= Al-e Davoud =

ʾAl-e Davoud (آل داوود), also known as Aledavood (آل داود), is an Iranian landowner family, originally from Khur and Biabanak County, where they owned large tracts of lands before the demolition of share cropping system during the White Revolution.
==History==
The family descends from Hāj Seīd Mīrzā Ghāzī (d.1875) a mystic man and a contemporary of Yaghma Jandaghi, the prominent poet of early 19th century Iran. There was a long conflict between devout and pious Ghāzī and the godless poet, and each lampooned the other in many poems and letters. To put an end to the quarrel, Fātīmeh, a grand daughter of Yaghma was married to Habīb-ollāh, the only son of Ghāzī. From this marriage three sons were born, two of them becoming well known poets and literary figures: Mīrzā Asadollah and Mīrzā Eghbāl. Mīrzā Eghbāl was more accomplished in his literature career than his brother, but except for a scant number of poems, most of his works are lost. Mīrzā Asadollah was a man of letters and talented in calligraphy, while his outstanding gift was improvising poetry. He received the honorable title of Montākhab-ol-Sādāt from a Qajar King.
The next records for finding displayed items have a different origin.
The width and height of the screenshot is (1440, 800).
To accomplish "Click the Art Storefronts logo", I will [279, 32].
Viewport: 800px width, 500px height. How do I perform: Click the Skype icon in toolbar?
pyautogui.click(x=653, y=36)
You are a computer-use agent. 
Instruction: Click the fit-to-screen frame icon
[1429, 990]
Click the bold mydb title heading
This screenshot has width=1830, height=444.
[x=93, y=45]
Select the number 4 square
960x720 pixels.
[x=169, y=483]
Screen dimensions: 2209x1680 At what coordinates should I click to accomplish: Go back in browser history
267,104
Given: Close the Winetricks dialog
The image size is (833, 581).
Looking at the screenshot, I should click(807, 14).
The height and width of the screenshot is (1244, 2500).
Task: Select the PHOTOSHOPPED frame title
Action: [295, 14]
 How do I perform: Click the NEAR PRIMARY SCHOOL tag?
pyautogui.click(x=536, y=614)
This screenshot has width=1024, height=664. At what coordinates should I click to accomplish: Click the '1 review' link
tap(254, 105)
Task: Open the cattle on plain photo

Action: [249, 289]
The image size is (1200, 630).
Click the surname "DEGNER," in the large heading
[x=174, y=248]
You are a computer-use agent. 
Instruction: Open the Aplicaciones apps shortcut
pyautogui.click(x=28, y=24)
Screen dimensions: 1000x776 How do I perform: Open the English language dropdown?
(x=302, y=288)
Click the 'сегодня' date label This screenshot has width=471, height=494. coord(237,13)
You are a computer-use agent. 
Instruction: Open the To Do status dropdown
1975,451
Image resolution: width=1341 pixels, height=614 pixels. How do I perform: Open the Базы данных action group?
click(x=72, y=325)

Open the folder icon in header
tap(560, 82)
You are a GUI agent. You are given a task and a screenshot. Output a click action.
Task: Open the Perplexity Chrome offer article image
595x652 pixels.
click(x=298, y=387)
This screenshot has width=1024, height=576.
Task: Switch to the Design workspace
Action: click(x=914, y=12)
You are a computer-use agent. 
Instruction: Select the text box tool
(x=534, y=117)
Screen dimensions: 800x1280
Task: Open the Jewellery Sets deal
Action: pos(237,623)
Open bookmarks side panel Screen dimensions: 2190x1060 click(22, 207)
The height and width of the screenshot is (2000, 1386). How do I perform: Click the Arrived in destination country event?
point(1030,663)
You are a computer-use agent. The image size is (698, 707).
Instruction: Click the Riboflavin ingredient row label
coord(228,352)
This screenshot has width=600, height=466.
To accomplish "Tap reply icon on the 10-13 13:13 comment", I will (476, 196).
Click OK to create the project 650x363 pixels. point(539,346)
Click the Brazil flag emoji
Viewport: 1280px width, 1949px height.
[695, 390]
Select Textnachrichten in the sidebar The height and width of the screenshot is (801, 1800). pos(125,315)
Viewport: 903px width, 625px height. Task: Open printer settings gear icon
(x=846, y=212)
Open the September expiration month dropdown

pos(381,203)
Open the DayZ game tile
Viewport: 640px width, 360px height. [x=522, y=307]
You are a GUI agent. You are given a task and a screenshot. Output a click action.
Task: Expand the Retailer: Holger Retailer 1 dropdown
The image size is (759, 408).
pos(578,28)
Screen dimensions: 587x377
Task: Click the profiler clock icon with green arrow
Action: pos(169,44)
He served the governors of Khur and Biabanak as their secretary for many years, and died in 1932 in Biabanak. He married Fātīmeh Yaghmā'ī a grand daughter of Ahmad Safā'ī son of Yaghma. She gave birth to ten children, the most notable of them are Habīb Yaghmā'ī (1901-1984) and Abdol-Hossaīn ʾAl-e Dāvood (1896-1956).

Habīb Yaghmā'ī was a poet, writer and journalist and founder and editor of Yaghma journal. Abdol-Hossaīn was an accomplished calligrapher and poet under the pen name of Adīb.